80. I am however quite sure that there is a pressing need for clarity and predictability at the interface of these two complex regimes, Charles J’s interpretation assists in that. Most importantly however he makes the point that the rationale of the legislation drives one to the M.H.A where the M.H.A 1983 is being considered by those who could make an application, predicated on the relevant recommendations under S2 or S3. They like the decision maker under the M.C.A should assume that the treatment referred to in S3 (2) cannot be provided under the M.C.A.”

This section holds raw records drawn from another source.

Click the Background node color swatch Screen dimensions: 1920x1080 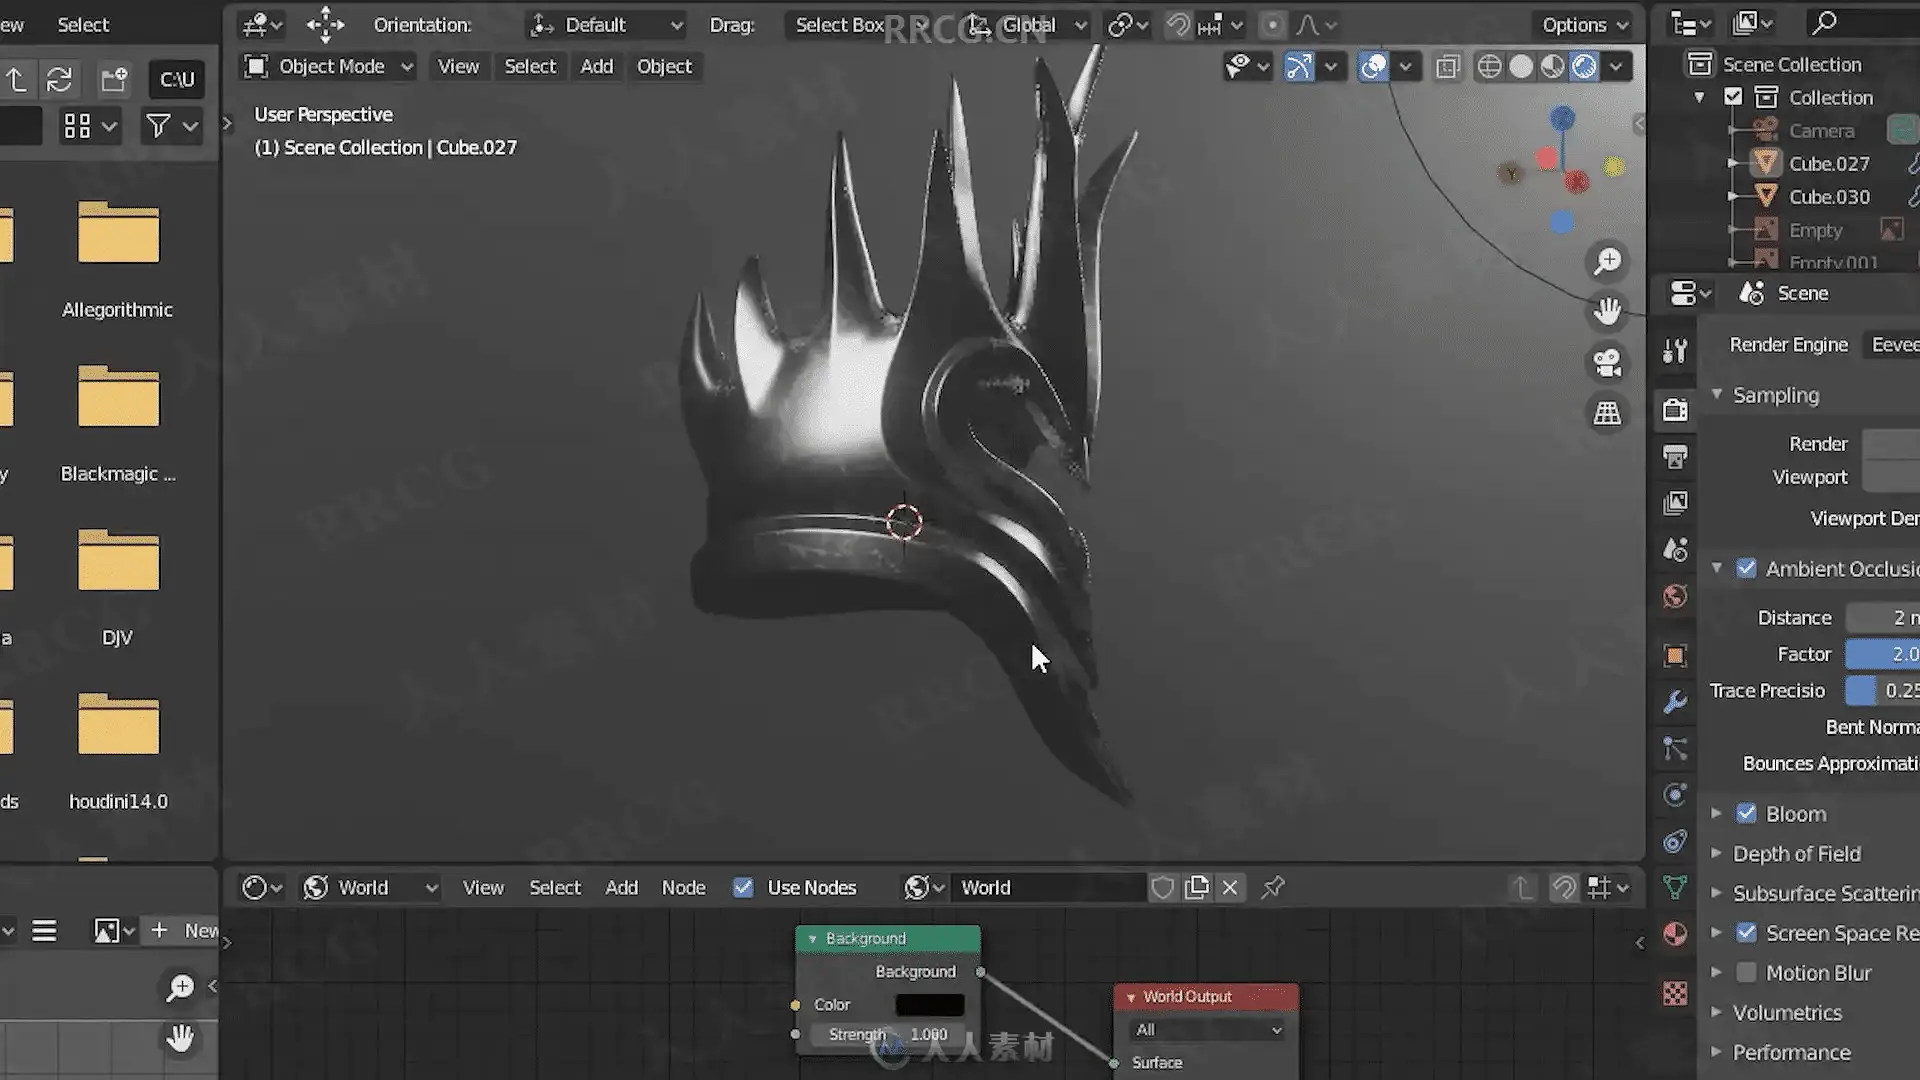[x=929, y=1005]
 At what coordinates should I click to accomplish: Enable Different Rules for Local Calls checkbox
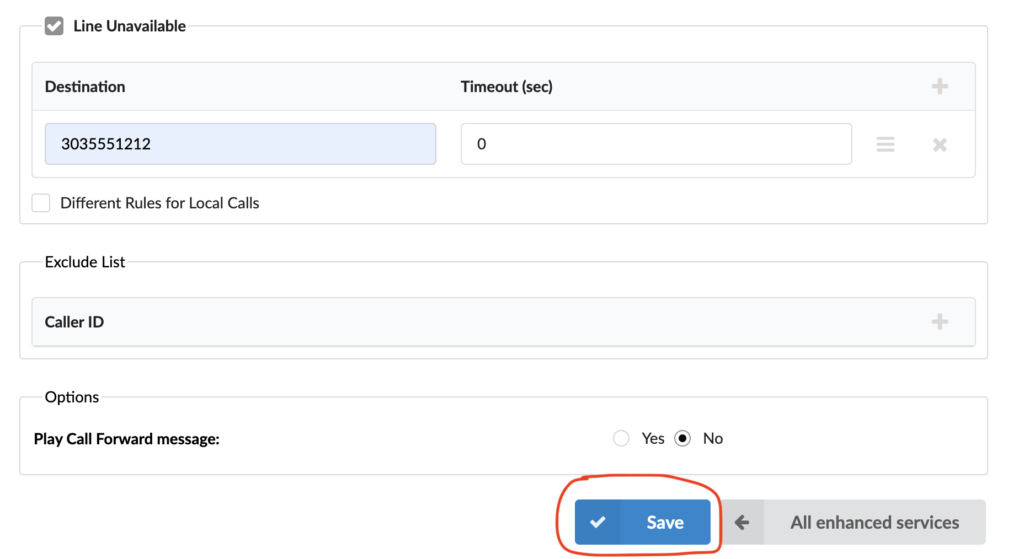(41, 202)
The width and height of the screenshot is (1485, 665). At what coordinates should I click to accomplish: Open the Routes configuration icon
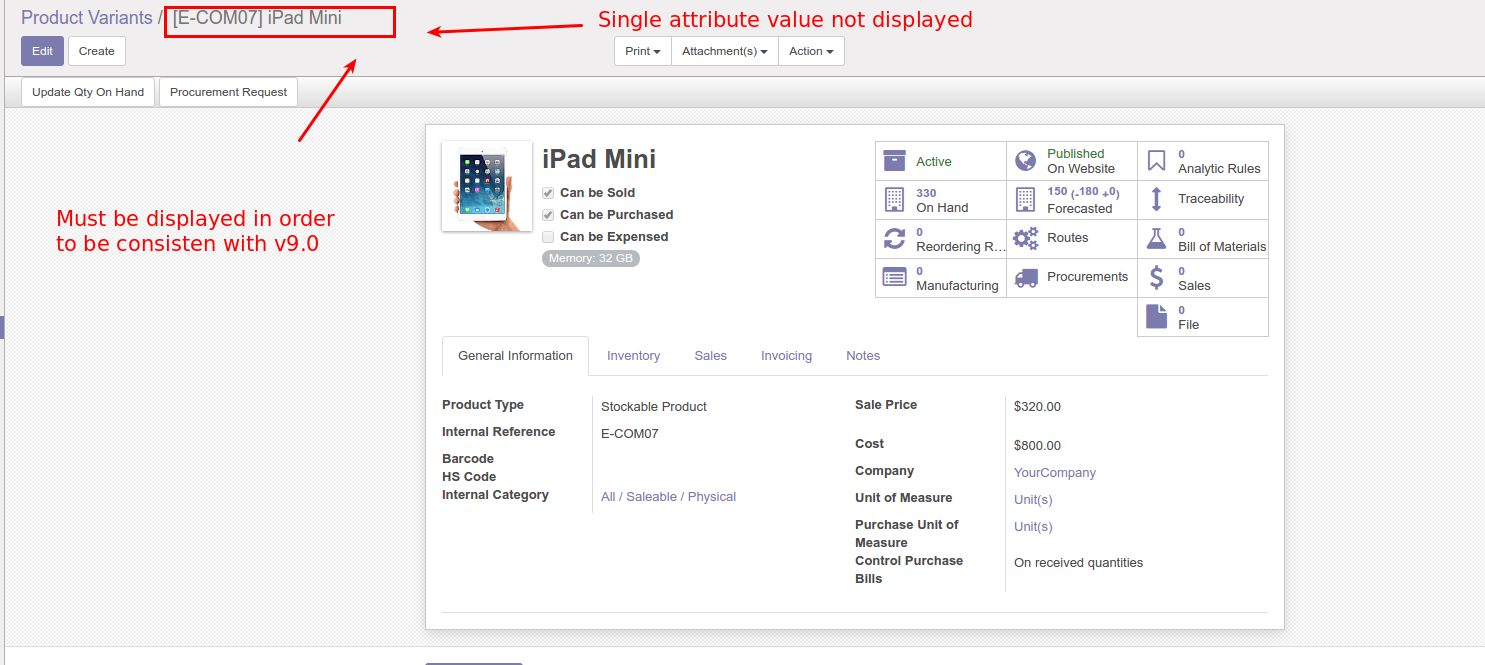pyautogui.click(x=1025, y=238)
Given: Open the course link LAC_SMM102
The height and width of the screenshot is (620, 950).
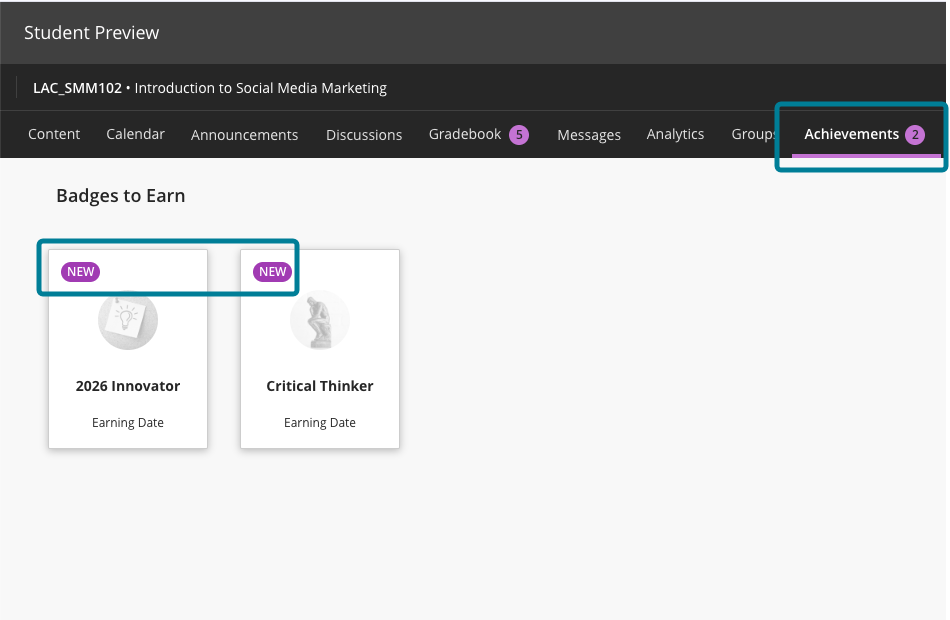Looking at the screenshot, I should (76, 88).
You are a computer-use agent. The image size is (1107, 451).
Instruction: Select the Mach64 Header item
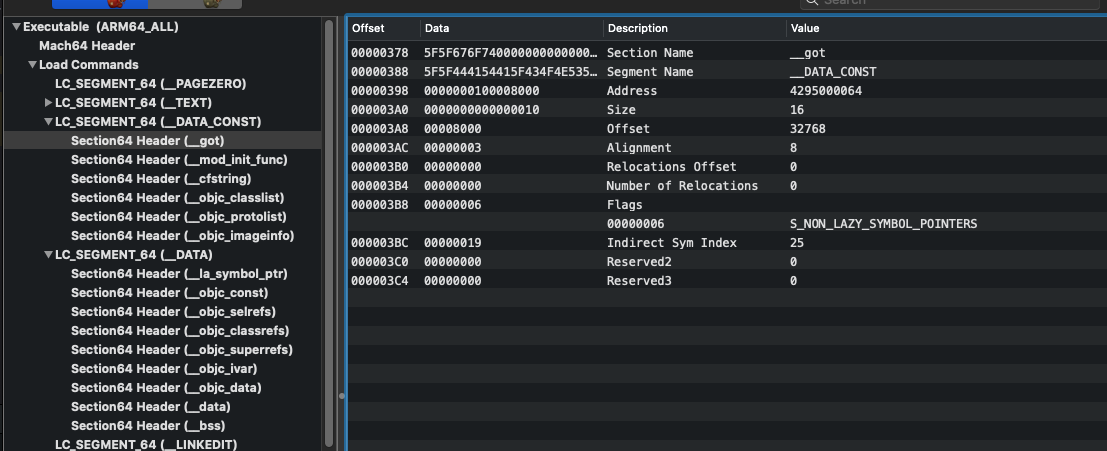tap(87, 46)
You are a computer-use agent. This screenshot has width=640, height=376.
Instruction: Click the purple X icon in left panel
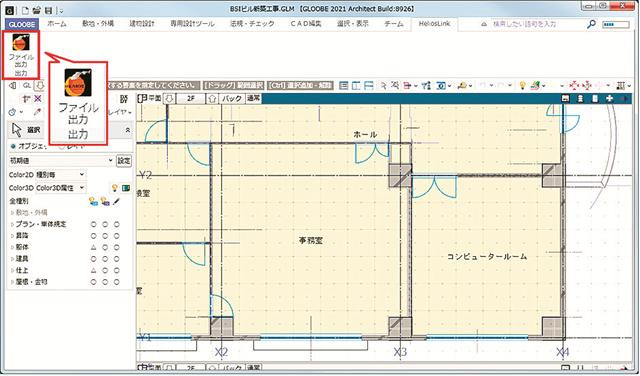point(38,98)
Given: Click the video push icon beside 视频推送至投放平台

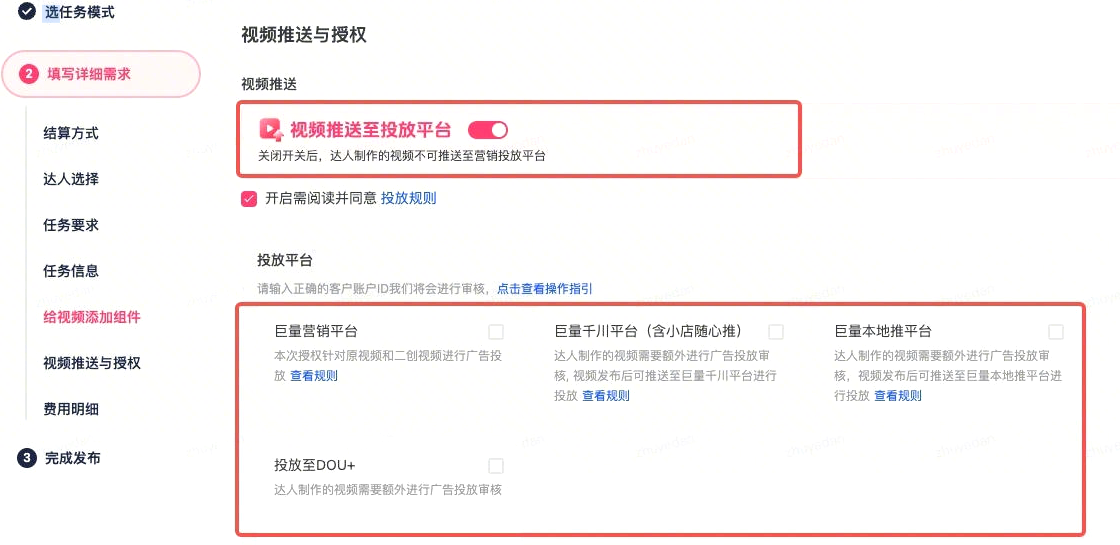Looking at the screenshot, I should pos(270,129).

Given that the MHA was the proper vehicle, his Lordship took an unusual course. Any application to displace the nearest relative would be reserved to him and the judgment was to be released to the President of the First Tier Tribunal with an invitation to him to allocate a judge of the First Tier to hear any applications to ensure judicial continuity.

Comment

These proceedings illustrate that the MHA has primacy when it applies. Thus, when a person could be detained under the MHA and is an objecting mental health patient, the MHA is the applicable regime. Having heard evidence and the submissions in detail, the Court was clearly concerned about the key decisions being taken by others under the MHA. Registered medical practitioners would need to determine whether the criteria for detention under s.3 MHA were in fact met. An approved mental health professional would have to consider whether such an application ought to be made. The nearest relative would be able to object or apply to discharge, subject to displacement proceedings. And clearly reserving the matter to his Lordship signals the likely futility of exercising such an objection or right to discharge.

It is suggested, however, that recognising the applicability of the MHA was the right decision in this case. The Court of Protection is limited to doing for the patient what he could do for himself if of full capacity, and can go no further. And the powers and safeguards of the MHA have been carefully calibrated, based on over two hundred years of statutory experience, which must not be subverted save by the will of Parliament.

Finally, at the end of the judgment, his Lordship noted by way of a plea: “Those who practice within the Court of Protection must understand that it is part of the responsibility of the lawyers to ensure that there are realistic time estimates given to the court. The instinct to underestimate the timescale of a case in order that it might be heard more expeditiously is misconceived as this case certainly has proved.”